And the money that came out isn’t just dollar for dollar. For example, you remember that my portfolio investing has grown to 343% of where it was at the end of 2016, a year and eight months ago. That means that $10 I took out at the end of 2016 doesn’t mean $10 that I don’t have now. It means $34.30 that I don’t have now that I would have had if I had left it in so it could continue to grow. And $100 I spent then would mean $343 I don’t have now.

And going back ten years, $10 I took out at the end of 2008 doesn’t mean $10 that I don’t have now. It means $120 that I don’t have now that I would have had if I had left it in, because my portfolio investing percent has grown 12 times since then.

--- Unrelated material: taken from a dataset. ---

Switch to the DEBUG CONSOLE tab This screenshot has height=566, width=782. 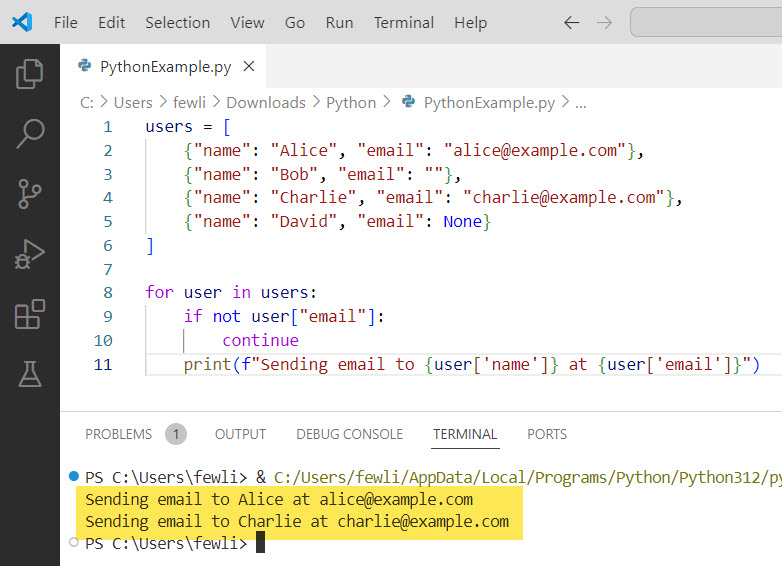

And going back to the end of 2000, $10 I took out then means $330 that I don’t have now, because my portfolio investing percent has grown 33 times since then.

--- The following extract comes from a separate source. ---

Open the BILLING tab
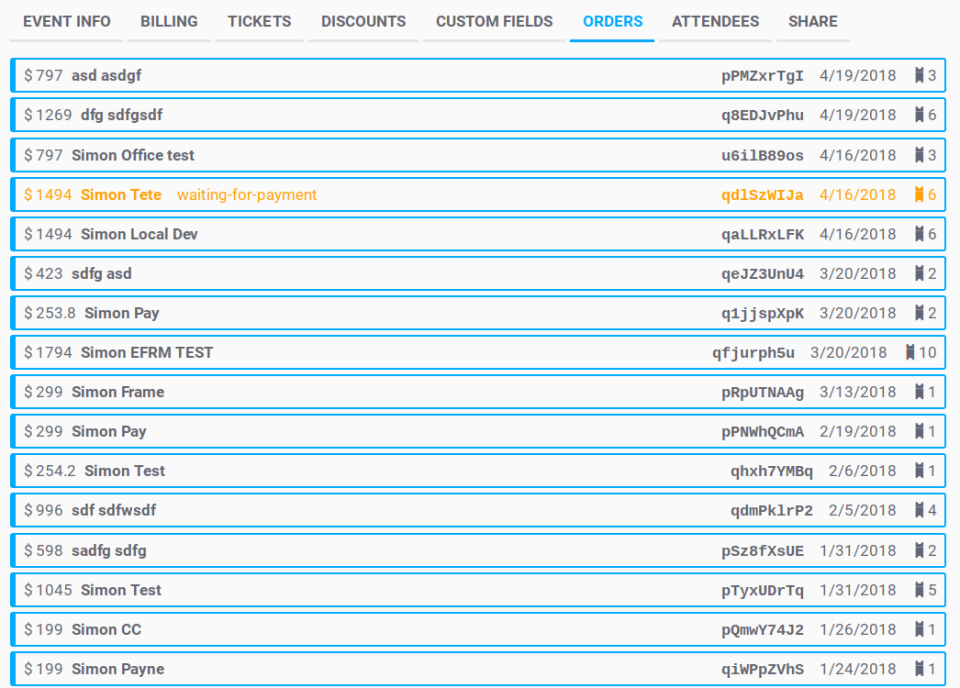Screen dimensions: 960x688 click(x=168, y=21)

And going back to the end of 1996, the year I retired, $10 that I spent at the end of that year means $1,040 (!!!) that I don’t have now, because my portfolio investing percent has grown 104 times since then. (And $1,000 I pulled out then, means $104,000 I don’t have now).

That gives you an idea why, although my portfolio size has grown substantially, its nothing like 1000 times of where I started.

How do I calculate my portfolio percentage when I’m regularly withdrawing from it? Here’s the answer, straight from the KnowledgeBase. :grinning::grinning:

Here’s how to calculate your overall returns ignoring cash flow in or out. Say you start the year with $14,000. You want to equate that with 100% and calculate gains and losses from there. So you ask yourself “What number (factor) would I multiply $14,000 by to get 100?”

By simple arithmetic we have 14000 x F = 100

And thus F = 100/14000 = .0071428

Sure enough 14,000 x .0071428 = 100

Now say three weeks later you have $14,740 and you want to see how you are doing, you multiply that number by .0071428 and you get 105.3 (so you are up 5.3%). If you don’t add or subtract money, that factor will work for the whole year.

Now say you add $2300 of fresh money, but you don’t want that to screw up your estimate of how well you are doing.

You add the $2300 to the $14,740 and get $17,040 which is your new balance that you are investing with. That’s your new starting point. It doesn’t affect how you’ve done up to here. You haven’t suddenly done better because you added money. You can’t still multiply by .0071428 because you’d get 121.7 and it would look as if you were up 21.7%, when you are really only up 5.3%.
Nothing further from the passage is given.